• [How to complete this task]:
Within the records, find every line that includes the word "input" and copy it.

(Saved entries)
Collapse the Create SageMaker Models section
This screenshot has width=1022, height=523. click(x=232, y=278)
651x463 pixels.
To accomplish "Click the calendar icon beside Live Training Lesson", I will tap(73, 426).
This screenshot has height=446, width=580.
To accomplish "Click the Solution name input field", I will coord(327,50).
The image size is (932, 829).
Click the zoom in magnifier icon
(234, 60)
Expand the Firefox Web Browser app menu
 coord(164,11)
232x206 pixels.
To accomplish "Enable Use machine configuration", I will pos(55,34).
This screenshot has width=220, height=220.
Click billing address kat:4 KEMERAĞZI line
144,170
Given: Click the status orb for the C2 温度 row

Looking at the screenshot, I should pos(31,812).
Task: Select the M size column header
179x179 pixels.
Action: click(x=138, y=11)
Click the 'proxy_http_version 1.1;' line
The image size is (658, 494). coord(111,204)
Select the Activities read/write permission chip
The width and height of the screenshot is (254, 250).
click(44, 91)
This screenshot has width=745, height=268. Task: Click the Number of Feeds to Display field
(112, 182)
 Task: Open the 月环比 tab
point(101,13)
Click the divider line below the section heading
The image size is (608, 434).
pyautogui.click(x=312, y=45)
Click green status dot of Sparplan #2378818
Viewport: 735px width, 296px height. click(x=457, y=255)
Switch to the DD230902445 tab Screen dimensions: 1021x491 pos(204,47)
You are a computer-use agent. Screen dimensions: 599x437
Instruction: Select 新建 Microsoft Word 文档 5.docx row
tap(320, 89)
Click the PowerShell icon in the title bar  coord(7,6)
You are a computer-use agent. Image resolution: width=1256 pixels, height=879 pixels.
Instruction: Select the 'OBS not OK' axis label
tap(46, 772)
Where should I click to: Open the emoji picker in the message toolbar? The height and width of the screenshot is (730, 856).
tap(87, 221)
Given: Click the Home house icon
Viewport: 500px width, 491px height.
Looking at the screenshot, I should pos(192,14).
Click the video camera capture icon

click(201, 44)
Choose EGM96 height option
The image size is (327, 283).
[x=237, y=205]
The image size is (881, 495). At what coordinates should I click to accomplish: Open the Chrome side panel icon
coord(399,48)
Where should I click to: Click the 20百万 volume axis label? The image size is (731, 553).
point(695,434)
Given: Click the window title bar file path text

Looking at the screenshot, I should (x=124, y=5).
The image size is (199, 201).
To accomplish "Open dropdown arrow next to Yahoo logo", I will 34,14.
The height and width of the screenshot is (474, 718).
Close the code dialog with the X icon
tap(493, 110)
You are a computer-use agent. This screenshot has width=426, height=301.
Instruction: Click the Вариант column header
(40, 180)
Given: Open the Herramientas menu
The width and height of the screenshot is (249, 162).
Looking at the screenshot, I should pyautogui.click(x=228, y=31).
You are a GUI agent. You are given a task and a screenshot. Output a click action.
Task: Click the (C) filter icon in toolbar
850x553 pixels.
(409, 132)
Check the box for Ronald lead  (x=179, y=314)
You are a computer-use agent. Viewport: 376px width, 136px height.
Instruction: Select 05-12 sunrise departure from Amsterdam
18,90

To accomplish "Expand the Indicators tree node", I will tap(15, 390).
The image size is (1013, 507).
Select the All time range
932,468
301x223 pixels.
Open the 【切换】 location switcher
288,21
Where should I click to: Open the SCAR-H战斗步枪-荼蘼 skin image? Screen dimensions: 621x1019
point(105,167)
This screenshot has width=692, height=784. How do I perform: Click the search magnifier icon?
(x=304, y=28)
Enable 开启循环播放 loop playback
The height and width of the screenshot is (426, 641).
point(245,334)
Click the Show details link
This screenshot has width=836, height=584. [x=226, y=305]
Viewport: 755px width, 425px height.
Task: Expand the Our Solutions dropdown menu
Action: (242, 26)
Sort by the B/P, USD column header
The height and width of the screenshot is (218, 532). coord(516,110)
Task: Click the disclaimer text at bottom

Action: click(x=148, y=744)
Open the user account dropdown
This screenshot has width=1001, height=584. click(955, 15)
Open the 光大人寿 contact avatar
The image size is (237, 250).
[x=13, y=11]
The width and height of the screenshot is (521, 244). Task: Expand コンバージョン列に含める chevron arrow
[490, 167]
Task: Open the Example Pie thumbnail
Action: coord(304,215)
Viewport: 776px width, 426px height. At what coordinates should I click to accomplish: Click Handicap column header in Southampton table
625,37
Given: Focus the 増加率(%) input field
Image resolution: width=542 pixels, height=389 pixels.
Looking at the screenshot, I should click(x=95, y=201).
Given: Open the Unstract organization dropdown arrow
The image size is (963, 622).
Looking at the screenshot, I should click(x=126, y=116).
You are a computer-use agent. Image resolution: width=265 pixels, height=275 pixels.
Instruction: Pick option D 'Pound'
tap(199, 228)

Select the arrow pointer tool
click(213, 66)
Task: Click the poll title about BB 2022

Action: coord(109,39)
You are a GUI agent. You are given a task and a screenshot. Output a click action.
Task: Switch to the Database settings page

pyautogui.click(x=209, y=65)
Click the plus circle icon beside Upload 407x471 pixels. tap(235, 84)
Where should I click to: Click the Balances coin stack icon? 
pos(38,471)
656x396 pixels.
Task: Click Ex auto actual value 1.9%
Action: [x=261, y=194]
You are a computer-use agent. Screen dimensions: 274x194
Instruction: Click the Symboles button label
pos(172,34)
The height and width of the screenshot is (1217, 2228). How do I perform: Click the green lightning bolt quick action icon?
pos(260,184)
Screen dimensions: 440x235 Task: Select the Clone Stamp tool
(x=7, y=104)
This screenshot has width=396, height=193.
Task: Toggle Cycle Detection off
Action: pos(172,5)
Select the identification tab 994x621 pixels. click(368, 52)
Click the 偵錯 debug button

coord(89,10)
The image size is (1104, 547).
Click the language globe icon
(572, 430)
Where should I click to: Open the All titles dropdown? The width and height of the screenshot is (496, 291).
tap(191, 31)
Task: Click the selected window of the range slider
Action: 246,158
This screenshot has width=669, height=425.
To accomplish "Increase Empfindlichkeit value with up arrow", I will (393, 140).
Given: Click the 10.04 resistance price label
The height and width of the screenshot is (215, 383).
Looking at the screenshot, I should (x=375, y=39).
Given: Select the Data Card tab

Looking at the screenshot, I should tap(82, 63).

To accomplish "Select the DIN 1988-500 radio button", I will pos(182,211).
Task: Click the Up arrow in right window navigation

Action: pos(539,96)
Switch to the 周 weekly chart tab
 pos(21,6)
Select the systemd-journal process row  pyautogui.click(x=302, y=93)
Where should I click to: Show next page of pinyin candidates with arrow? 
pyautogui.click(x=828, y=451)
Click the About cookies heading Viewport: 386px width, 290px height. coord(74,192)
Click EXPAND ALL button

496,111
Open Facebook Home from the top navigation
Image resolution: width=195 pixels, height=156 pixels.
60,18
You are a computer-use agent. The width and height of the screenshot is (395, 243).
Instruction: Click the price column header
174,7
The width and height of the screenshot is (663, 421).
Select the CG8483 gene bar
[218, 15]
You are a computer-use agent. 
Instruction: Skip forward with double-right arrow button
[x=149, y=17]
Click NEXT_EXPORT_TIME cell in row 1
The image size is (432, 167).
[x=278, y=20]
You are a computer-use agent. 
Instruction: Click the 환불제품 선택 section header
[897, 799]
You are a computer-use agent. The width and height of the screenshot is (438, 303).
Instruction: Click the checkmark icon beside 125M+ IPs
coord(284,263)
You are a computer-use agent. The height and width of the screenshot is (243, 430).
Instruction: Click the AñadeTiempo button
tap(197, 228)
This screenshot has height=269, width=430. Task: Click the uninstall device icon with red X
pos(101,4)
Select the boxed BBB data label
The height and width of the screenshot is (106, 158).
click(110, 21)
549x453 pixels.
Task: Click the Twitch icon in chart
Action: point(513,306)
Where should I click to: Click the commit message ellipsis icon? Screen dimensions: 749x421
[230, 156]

• [Written response]:
To accomplish "Click the Solution name input field", I will coord(327,50).
Given: Focus the 増加率(%) input field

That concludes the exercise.